子貢曰く、「紂の不善、是の甚しきが如くあらざる也。是を以て、君子下流に居るを悪う。天下の悪みや、皆な帰し焉。」(『論語』子張篇20)
子貢が言った。天下の暴君、紂王がどれだけ悪いと言っても、世の人がわめき立てるほど悪くはなかった。だからこそ、君子はそういうゴミ溜めには近寄らない。安心した天下の憎まれ口が、よってたかって集まるからだ。諸君、君子ゴミ溜めに近寄らず、ですぞ。
論語を人生に活かすなら
「ビジネスのための論語講座」とか、「今、人生に活かす論語!」とか、そういう人をカモにした宣伝に乗るよりは、むしろ論語をまじめに読んだ方がいい。でもその手間暇がないのは当然だから、論語に記された孔子の言葉を読むよりも、弟子の子貢の言葉だけ読むといい。
「私は畢竟(=つまり)失敗者だった。」と芥川龍之介は『侏儒の言葉』に書いた。儒の創業者である孔子もまた、結局は失望して死んでしまった。記録からは綺麗さっぱり消されているが、さんざん悪どいこともし、何人も弟子を見殺しにして、結局理想を実現できなかった。
晩年はお金にも困った。一人息子の鯉に先立たれたとき、満足な棺桶も買えなかった(論語先進篇7)。奥さんにも先立たれたが、実はその前に出て行ってしまったという説さえある(孔穎達『礼記正義』)。最愛の弟子顔回にも、最初の弟子子路にも先立たれ、寂しく死んだ。
論語の成功者、アキンド子貢
そんな孔子を政治工作だけでなく、財政面から支えたのが、弟子の子貢。

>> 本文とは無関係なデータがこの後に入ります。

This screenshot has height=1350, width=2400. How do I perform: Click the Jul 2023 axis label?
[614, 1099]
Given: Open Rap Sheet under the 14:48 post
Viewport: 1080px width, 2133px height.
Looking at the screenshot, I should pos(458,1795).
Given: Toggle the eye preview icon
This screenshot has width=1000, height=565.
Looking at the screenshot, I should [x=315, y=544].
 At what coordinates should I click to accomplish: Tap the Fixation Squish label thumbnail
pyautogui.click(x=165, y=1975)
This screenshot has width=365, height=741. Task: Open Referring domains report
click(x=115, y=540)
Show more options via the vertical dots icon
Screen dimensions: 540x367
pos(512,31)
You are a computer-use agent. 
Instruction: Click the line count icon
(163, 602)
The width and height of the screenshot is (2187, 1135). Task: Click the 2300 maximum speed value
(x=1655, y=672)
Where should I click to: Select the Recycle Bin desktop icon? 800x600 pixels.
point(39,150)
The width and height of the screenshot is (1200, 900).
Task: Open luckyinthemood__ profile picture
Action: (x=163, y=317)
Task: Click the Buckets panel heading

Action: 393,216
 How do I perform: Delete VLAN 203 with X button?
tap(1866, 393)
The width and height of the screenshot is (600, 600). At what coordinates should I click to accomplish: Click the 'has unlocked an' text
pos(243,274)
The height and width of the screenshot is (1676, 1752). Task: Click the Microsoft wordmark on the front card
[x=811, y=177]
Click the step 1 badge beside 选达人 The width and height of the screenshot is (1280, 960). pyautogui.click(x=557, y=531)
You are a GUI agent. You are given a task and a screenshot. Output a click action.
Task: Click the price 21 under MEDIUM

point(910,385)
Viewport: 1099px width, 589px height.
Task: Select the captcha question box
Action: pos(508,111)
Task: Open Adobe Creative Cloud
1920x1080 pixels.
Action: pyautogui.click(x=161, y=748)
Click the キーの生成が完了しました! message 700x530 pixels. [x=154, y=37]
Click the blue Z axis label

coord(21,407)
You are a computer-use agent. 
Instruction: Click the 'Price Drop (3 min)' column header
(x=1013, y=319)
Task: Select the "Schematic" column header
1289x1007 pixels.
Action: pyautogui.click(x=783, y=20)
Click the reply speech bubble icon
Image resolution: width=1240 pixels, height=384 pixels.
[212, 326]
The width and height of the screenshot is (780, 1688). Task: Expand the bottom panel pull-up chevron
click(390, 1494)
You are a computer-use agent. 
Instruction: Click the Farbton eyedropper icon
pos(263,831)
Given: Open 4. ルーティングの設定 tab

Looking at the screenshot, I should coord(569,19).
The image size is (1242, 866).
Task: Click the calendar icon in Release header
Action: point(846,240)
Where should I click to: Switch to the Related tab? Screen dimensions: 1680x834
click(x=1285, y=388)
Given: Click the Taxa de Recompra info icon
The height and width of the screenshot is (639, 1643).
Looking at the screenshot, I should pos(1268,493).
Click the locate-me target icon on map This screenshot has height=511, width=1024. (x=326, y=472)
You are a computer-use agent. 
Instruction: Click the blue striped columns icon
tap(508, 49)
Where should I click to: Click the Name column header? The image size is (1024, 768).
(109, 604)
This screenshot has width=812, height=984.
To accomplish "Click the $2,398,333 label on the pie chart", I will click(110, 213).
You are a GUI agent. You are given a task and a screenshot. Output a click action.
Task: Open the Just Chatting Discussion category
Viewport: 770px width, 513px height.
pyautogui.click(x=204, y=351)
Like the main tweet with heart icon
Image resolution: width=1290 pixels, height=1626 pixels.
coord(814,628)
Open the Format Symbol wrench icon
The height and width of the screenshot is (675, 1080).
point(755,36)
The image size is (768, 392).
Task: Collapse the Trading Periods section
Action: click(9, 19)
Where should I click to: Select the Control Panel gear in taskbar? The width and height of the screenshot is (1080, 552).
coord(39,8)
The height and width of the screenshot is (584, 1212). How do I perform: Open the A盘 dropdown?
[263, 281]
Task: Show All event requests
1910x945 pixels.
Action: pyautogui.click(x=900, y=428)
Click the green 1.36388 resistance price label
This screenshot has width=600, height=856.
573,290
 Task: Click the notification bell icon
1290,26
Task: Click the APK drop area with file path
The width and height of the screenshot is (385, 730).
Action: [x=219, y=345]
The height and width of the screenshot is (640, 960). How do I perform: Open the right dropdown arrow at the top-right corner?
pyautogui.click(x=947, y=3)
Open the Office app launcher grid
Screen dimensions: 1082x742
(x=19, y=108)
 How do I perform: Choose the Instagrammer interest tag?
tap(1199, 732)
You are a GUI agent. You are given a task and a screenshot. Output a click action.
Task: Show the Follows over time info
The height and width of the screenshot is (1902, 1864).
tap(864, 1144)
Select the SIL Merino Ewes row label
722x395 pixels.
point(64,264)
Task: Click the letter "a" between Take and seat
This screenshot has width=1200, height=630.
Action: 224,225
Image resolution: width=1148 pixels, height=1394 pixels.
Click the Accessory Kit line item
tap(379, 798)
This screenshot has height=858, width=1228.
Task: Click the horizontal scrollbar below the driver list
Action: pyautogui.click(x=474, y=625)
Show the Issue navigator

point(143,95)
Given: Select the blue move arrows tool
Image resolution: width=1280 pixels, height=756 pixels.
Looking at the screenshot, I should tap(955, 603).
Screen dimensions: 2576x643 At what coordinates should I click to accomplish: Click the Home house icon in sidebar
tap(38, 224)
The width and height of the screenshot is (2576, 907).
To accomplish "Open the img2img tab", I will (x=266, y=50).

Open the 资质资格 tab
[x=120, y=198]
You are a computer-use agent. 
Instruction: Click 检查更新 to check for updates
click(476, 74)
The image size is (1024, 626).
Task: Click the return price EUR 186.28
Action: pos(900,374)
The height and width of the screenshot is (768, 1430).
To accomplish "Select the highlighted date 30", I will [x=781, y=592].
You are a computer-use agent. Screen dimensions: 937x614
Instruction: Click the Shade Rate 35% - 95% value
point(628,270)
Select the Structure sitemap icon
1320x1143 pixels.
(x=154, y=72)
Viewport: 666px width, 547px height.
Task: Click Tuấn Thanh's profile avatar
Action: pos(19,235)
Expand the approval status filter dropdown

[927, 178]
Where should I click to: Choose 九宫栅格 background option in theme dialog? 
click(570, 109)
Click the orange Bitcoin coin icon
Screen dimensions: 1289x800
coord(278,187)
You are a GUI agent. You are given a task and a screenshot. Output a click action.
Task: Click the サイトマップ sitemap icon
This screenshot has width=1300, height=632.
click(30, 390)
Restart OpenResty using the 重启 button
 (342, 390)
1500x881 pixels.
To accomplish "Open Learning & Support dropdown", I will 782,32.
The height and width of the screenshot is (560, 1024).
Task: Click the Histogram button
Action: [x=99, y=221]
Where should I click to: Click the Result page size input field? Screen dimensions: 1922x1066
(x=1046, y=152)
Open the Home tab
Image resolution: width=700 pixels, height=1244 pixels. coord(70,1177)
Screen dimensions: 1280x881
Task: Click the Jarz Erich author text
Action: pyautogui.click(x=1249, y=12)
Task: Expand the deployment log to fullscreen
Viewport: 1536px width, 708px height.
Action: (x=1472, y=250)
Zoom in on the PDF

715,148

もともと衛国の商家の出で、天才的な相場師だった。「賜や命を受けずして貨殖す。億んはかれば縷々当たる」(論語先進篇18)。バクチを張るたびに当たり、頼みもしないのにお金を稼いだ、と言う。
子貢は危ない政治工作を行いながら、天寿を全うした。論語時代の使者とは心細いもので、相手の気分次第で監禁されたり殺されたりは年中行事だった。しかし子貢は広い中国を縦横に駆け回り、口先三寸で五カ国をひっくり返し、巨万の富を蓄えて大国・斉の宰相になった。
孔子の弟子は数多いが、『史記』弟子列伝には最も多くの文字量で記されたばかりか、貨殖列伝(金持ちの伝記集)にも記事が記された。『史記』には数多くの人物伝があるが、二カ所に伝記が記されたのは、唯一子貢だけ。子貢は孔子の弟子の中で、最も成功した人物だった。
クズにかまっているヒマはない
そんな子貢が論語に残した警句が、冒頭の言葉。「君子ゴミ溜めに近寄らず」。世の中には、どうしようもない人がいる。常に毒を吐き、人を不愉快にさせて楽しみ、人を苦しめることしかできない。そして総じてそういう者は、筋骨隆々の勇者や余裕綽々のお金持ちではない。
みすぼらしく、見るからに不潔で、着ているものの趣味は悪く、風に飛ばされそうなほど弱々しい。もちろん頭の悪さは言うまでもない。しかし現代社会の原則が、万人に人権があるという立て前を盾にとって、ひたすら図々しく生きていく。親族さえもこれを見放す。
そこまでではなくとも、見知らぬ人とは往々にして残忍だ。「多くの人は実に性質が悪いからである」(『ダンマパダ』)とブッダが言ったように。「そんな者と関わってはいけない」。殺し合いの世に生き延び成功した子貢は、奇しくも同時代の賢者と同じ事を言ったのだ。
なんじのなすべきことをなせ
とイエスは言った(『ヨハネ伝』)。周囲が下らぬ者ばかりなら、綺麗さっぱり洗い流して外の世界に出よう。「手伝ってやろうじゃないか」(論語述而篇28)。そう言ってくれる孔子のような人はきっといる。世界は広い。目の前のうらやましい者も、本当にうらやむに足るか?
かつてニースに旅したことがある。フランスの世界的に有名な海辺の観光地。地中海に面した波止場には、個人所有のクルーザーがずらり。そして今湾の中央に、巡洋艦の如き巨大な個人所有船が一隻。もやにかすみ、その飛行甲板から今まさにヘリが飛び立とうとしている。
ヘリのライトがもやを貫いて、目に入る。「うらやましい」という言葉が、頭からすぅ~っと抜けていく。今まで目にしてきたのは所詮小がねもちだ。ぼんやりしているヒマはない。人生を楽しく生きていこう。カネの有る無しが問題じゃない。心が楽しいかが問題なのだ。